April 22, 2003

...on Georgia 6
In Georgia's 6th District, state Senate Majority Leader Tom Price (R) will announce his candidacy to replace Cong. Johnny Isakson (R), who is running for Senate. According to local sources, Price will formally announce within days after the Legislature adjourns on Friday, April 25, with a simultaneous filing with the FEC.
Rumors are flying that former Cong. Bob Barr, who announced his candidacy for the 6th District seat in February, is reconsidering his congressional bid. Barr will make an announcement at an 11am event Wednesday in Atlanta. Our betting is that he's out of the race.
The district is solidly Republican, so the GOP primary will pick Isakson's replacement in Congress.
...on the Media
Why is the media missing the big story?
Raise your hand if you said (or even thought in passing ) that more than one and a half years after the attacks of September 11, 2001 the United States would not have been hit by at least one other act of international terrorism?
I thought so. Not a single hand. We all expected another attack (or many attacks) by now.

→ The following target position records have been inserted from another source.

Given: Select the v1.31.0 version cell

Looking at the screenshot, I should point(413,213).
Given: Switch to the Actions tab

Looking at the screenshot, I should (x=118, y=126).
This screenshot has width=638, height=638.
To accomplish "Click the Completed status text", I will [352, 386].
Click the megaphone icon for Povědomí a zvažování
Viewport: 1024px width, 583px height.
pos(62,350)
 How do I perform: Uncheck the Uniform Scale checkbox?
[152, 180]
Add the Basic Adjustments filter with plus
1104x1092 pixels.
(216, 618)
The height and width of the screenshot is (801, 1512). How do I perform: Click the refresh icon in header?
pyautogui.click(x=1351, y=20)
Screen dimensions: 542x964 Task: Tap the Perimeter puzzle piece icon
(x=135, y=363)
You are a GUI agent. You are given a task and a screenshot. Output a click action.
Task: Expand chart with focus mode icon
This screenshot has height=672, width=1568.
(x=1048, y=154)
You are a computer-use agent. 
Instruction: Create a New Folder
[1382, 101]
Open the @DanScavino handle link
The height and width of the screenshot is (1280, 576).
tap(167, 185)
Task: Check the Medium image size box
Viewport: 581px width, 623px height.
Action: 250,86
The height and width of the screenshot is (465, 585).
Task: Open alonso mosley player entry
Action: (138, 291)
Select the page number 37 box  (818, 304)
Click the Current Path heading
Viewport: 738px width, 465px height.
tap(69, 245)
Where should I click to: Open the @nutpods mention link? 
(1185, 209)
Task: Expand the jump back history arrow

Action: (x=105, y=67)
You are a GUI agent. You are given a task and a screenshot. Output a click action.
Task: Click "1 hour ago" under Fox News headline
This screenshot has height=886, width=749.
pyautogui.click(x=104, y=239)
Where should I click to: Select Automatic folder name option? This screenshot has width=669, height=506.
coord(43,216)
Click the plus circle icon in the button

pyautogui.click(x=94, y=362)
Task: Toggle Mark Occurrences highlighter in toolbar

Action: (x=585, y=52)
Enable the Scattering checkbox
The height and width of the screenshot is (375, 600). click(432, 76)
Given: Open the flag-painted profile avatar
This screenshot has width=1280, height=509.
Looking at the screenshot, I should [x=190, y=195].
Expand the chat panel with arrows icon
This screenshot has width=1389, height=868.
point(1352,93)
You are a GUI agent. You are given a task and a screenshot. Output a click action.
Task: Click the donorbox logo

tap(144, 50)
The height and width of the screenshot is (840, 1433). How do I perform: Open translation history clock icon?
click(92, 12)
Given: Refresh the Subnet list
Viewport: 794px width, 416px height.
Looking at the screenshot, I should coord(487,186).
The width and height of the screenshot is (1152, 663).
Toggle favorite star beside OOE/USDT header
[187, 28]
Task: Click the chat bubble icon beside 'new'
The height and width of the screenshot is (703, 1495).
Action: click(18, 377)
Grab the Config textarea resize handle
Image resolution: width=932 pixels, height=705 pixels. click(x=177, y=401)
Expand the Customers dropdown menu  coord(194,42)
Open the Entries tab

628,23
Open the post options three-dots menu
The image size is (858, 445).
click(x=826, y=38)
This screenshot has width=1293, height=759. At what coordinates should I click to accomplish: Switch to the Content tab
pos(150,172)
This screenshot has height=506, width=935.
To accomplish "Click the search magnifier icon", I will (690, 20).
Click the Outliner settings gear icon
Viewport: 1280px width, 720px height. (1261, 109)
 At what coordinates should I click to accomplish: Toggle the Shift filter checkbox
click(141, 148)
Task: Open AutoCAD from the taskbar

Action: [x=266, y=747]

I've been waiting for months for newspaper and magazine articles to comment on the lack of more acts of terrorism, and to draw some conclusions from the fact. I'm still waiting. This is one of those cases where the lack of a specific event is huge news but is being ignored.
I remember talking with a number of well-known and well-respected political analysts shortly after 9/ll about the likelihood of another attack, and nobody doubted the nation's vulnerability of this country, or the ability of Al Qaeda to launch another attack on the United States.
Given the size of this country, the length of our borders and the ease in which terrorists were able to slip in and out of the US earlier, it's simply stunning that we have avoided another serious attack so far. I don't know if our luck and skill at rooting out prospective terrorists will change, but shouldn't some major media outlet have remarked by now on our nation's ability to avoid a second attack?
Why are members of the media ignoring the story? Most journalists probably would say that "news" is driven by events, and that the lack of an event isn't news. But that's hardly convincing, since it's obviously "news" when something that is expected to happen doesn't take place (sunrise, for example, or, as Sherlock Holmes has noted, at times even the barking of a dog).
It's certainly a challenge to tell a story about why something hasn't happened, but the fact that so many people were so wrong makes this a story worth telling. At the very least, it's worth a segment on the cable TV networks and in our finer publications of note.